Experimental Research on Abaca/Agave/ Fly ash Nano Powder Reinforced Hybrid Composites

Regular grit are those which are made normally, for example, Abaca, Jute, Hemp, cotton, hair, fleece coir and etc. Because of numerous points of interest Ordinary grit are supplanting glass grit and carbon grit, for example, its biodegradable nature so it dumps it beyond all detectable inhibitions space after it takes retirement, and its simplicity of accessibility, low weight, and better quality in multi hub support with including Nano powder particles with it. In this examination work motorized conduct of Flyash Nano powder/Abaca/Agave grit strengthened epoxy based half and half compounds and its creation has been considered. Work has been done to examine the flexural properties,tensile quality, hardness, and effect quality of the compounds. It has been seen that effect quality is improved with the expansion in the weight portion of normal strands to certain degree. The morphology of compounds is contemplated by utilizing Scanning Electron Microscope (SEM)

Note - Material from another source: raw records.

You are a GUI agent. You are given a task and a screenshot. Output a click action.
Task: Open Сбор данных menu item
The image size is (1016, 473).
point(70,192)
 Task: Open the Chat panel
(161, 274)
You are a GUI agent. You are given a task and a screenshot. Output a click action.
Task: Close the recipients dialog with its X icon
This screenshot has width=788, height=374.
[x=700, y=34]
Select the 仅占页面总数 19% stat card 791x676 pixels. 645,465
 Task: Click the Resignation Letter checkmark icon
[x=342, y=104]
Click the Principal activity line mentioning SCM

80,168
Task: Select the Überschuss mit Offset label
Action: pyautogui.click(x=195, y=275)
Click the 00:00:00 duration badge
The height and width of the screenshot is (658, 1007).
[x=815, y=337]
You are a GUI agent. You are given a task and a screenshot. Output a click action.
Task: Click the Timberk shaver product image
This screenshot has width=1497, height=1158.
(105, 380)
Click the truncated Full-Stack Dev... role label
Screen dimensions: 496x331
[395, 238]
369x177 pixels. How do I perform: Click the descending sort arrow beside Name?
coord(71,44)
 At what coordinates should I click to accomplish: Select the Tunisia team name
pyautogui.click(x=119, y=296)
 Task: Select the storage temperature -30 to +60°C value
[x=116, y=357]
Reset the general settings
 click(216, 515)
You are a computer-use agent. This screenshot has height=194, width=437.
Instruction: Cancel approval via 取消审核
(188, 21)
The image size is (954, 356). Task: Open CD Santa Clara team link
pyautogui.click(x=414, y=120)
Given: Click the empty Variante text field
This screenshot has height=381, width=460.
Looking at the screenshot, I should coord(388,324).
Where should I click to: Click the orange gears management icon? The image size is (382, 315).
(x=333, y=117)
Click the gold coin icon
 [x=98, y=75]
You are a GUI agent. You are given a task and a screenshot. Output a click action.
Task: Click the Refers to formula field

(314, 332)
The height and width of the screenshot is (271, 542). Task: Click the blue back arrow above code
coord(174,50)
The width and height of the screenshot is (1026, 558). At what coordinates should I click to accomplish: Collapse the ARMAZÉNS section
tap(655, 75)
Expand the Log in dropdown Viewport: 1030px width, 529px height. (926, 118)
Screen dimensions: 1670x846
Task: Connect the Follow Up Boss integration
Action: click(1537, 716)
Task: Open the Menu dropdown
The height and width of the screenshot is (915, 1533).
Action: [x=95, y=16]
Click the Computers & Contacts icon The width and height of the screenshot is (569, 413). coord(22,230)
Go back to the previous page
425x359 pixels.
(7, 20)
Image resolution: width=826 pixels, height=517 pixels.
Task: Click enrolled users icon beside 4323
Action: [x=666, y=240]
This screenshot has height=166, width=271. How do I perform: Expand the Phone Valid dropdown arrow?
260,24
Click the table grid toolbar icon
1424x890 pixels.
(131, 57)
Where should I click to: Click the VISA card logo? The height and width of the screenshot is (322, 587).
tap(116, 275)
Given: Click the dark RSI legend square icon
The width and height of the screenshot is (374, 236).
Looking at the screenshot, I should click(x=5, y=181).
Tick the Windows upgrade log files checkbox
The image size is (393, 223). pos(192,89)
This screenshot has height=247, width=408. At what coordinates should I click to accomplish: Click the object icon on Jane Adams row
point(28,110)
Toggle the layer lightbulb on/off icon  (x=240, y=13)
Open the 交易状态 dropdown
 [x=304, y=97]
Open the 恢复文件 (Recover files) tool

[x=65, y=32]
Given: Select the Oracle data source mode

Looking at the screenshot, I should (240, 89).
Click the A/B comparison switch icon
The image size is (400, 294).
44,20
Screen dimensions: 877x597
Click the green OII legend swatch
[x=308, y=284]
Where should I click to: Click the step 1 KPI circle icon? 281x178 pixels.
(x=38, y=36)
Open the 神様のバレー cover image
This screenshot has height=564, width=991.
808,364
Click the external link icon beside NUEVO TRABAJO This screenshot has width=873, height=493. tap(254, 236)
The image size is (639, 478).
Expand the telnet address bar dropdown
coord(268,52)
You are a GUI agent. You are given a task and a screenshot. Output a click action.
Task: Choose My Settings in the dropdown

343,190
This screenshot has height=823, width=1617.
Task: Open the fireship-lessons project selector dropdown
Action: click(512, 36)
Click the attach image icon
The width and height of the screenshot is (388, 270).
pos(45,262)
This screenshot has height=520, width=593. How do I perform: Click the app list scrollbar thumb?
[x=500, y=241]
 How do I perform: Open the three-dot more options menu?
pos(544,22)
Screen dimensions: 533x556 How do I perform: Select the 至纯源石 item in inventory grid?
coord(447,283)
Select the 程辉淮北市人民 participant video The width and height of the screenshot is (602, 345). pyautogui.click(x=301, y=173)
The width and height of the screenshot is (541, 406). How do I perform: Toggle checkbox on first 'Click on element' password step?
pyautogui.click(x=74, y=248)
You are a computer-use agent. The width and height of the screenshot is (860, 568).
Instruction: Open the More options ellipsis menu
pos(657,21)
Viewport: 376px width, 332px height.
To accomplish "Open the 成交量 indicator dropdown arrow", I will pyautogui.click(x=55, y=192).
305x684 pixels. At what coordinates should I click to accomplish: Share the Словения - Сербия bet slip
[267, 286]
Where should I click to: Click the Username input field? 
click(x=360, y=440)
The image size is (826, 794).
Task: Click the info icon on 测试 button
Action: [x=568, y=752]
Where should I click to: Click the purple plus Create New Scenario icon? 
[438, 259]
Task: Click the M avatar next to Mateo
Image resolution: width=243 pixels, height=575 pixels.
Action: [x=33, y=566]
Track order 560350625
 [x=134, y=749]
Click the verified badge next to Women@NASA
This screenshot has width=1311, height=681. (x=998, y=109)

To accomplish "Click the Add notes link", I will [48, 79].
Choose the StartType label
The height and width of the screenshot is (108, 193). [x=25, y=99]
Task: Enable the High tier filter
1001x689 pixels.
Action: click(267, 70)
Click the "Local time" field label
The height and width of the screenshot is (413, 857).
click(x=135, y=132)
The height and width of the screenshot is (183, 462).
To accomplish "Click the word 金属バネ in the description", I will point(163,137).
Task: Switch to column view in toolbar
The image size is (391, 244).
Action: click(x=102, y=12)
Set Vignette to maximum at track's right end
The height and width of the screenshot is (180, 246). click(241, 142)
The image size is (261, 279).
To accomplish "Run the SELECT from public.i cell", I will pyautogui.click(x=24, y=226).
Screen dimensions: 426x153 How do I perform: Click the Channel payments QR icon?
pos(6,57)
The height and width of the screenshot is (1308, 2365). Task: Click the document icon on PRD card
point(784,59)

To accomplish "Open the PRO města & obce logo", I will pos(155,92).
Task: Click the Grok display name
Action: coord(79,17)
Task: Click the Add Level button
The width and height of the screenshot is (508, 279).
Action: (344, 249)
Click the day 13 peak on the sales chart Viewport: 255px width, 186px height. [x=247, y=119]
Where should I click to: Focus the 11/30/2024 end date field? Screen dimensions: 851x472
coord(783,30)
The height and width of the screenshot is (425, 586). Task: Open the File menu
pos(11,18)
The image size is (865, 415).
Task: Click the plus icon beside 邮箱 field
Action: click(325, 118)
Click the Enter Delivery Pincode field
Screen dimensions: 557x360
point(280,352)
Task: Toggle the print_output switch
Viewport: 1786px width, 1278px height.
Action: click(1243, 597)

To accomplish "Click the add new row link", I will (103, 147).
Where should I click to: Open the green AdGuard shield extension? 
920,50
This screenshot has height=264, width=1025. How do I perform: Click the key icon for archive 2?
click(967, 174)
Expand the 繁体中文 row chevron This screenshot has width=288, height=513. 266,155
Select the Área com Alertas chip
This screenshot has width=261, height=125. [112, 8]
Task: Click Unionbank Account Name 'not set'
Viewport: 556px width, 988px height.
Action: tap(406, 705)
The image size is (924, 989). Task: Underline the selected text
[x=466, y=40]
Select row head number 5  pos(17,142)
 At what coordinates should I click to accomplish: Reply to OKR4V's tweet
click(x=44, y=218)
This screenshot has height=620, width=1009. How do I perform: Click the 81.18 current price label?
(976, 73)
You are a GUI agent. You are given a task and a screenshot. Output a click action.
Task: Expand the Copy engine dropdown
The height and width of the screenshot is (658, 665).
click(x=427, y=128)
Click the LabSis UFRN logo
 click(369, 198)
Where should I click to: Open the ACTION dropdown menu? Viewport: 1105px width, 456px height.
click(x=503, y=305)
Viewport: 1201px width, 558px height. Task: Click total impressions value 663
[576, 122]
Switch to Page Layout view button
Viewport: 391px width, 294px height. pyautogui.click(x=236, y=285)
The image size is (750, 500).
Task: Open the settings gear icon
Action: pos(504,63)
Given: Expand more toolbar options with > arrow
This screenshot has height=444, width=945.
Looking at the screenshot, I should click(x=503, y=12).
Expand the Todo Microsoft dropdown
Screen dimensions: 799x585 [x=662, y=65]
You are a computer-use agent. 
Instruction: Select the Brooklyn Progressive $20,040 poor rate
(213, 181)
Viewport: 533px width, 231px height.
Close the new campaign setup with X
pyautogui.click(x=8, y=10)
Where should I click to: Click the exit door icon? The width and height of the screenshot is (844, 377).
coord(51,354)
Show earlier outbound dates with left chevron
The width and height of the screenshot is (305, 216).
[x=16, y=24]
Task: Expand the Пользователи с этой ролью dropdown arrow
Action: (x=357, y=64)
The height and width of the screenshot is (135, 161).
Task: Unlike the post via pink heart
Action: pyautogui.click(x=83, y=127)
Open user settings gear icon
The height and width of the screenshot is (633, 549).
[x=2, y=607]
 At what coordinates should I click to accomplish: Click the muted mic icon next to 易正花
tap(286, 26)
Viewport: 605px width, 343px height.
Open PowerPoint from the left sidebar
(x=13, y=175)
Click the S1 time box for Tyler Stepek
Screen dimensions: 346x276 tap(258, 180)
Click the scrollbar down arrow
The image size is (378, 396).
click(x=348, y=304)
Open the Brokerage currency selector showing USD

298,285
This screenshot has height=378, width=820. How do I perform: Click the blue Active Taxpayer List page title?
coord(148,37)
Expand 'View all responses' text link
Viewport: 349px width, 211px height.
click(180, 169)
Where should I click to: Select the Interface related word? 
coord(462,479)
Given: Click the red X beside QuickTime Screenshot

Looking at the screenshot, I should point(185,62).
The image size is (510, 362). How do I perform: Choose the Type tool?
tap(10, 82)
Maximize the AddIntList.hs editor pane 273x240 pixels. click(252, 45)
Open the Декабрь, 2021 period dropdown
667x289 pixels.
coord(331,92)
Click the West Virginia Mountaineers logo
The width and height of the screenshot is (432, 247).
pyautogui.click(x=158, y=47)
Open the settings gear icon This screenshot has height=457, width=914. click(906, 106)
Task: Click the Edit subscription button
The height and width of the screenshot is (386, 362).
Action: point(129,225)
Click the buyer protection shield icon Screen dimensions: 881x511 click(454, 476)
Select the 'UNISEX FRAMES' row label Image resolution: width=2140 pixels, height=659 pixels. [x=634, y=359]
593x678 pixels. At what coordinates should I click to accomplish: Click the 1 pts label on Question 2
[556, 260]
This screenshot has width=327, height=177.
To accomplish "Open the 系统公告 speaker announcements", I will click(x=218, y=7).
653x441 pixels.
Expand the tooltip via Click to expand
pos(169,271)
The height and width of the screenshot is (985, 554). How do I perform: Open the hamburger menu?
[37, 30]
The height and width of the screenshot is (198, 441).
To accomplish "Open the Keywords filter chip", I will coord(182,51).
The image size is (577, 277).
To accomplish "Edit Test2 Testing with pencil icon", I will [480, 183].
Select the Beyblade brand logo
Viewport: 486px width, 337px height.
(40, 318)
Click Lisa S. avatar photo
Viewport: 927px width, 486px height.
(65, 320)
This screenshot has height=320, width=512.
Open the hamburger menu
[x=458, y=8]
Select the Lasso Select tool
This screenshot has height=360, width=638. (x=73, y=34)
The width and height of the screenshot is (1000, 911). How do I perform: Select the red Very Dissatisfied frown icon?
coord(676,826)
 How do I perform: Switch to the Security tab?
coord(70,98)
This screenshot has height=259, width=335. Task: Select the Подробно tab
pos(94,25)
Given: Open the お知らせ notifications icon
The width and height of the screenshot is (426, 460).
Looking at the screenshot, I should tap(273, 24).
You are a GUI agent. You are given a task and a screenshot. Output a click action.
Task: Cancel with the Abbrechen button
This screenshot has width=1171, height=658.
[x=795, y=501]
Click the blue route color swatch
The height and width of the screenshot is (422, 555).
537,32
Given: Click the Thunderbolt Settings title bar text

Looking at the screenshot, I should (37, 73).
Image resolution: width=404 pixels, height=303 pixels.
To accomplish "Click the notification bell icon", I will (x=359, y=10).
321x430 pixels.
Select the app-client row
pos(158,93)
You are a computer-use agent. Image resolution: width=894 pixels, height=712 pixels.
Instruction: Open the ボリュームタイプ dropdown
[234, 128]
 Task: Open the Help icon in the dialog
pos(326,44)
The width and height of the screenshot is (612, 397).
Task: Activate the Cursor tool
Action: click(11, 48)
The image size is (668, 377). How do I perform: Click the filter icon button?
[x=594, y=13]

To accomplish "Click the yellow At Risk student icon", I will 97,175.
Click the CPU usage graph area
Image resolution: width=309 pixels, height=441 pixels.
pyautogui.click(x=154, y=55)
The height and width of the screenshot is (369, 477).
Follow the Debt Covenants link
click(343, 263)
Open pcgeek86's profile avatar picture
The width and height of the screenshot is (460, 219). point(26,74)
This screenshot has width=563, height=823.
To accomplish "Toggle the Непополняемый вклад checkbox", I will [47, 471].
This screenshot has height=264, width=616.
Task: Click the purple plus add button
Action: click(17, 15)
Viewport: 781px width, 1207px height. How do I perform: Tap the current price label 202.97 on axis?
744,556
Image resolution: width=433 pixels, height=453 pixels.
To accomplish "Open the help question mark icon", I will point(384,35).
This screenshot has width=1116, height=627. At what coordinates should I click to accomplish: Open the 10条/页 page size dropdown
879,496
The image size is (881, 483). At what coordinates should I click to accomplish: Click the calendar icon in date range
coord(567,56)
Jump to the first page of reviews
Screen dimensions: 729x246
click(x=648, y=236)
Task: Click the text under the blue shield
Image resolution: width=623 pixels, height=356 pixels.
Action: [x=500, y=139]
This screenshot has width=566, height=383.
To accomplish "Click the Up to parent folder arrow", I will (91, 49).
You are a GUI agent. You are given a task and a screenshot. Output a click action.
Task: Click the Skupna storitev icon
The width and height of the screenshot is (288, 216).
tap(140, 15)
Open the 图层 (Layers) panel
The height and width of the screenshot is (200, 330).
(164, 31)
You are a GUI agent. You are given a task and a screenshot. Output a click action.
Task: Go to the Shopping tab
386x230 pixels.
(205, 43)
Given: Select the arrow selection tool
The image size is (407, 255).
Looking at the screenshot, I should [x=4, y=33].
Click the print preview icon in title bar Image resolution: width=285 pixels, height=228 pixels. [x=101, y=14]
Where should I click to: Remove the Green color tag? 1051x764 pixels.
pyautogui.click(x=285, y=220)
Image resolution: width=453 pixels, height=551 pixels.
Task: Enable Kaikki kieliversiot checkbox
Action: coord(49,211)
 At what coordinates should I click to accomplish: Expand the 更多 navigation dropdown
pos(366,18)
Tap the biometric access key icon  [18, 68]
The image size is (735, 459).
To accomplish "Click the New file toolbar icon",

Aerodynamic Drag of Cotton Fibers in Crossflow

“When a single cotton hair or fiber is exposed to a moving airstream, it experiences a fractional force induced by the relative movement of the air near the fiber surface. This force, known as aerodynamic drag, was measured for several cottons, each having a different Micronaire reading. Individual fibers were selected for fiber fineness and installed in a specially designed wind tunnel apparatus. Drag-force measurements for crossflow velocities from 12 to 280 cm/sec were recorded. Correlation of the test results show that aerodynamic drag coefficient for all cotton fibers can be expressed by the relation Cd = 10.35/Re0,825 for the 0.07 to 0.8 Reynolds number range, and Cd = 10.8/Re0,876 for the Reynolds numbers from 0.8 to 3. Laminar flow drag theories for smooth circular cylinders in crossflow are compared with the data recorded for cotton fibers.

The chemical sectioning of plant fibres

The cellulose fibre has been investigated frequently in recent years, from both the chemical and physical points of view. Special attention has been paid to the minute details of visible structure, not only in connection with the problems of cellulose molecule arrangement but also as they may have a bearing on the technical problems of the textile industries. Summing our knowledge briefly, plant fibres have been shown to have a concentric structure of spirally disposed cellulose aggregates, with both crystalline and colloidal properties. Balls (1) in 1919 was able to link up the concentric structure of the cotton hair with the simple factor of a daily increment of growth. Reimers (2) in 1921 gave a useful summary of work on cellulose fibres, with special reference to the spiral arrangement of the fibre components, whilst Nodder (3) in 1924 brought this matter more up to date and extended our knowledge in several directions. The present brief communication records another phenomenon, which apparently has escaped notice before ; namely, a transverse lamellation with a tendency under certain conditions for fibres to segment into thin sections perfectly transverse to the longitudinal fibre axis. This phenomenon was first described and illustrated by Searle (4) in a paper on chemically tendered flax fibres, but little attention was given to it at the time, as it appeared to have occurred more by accident than by design.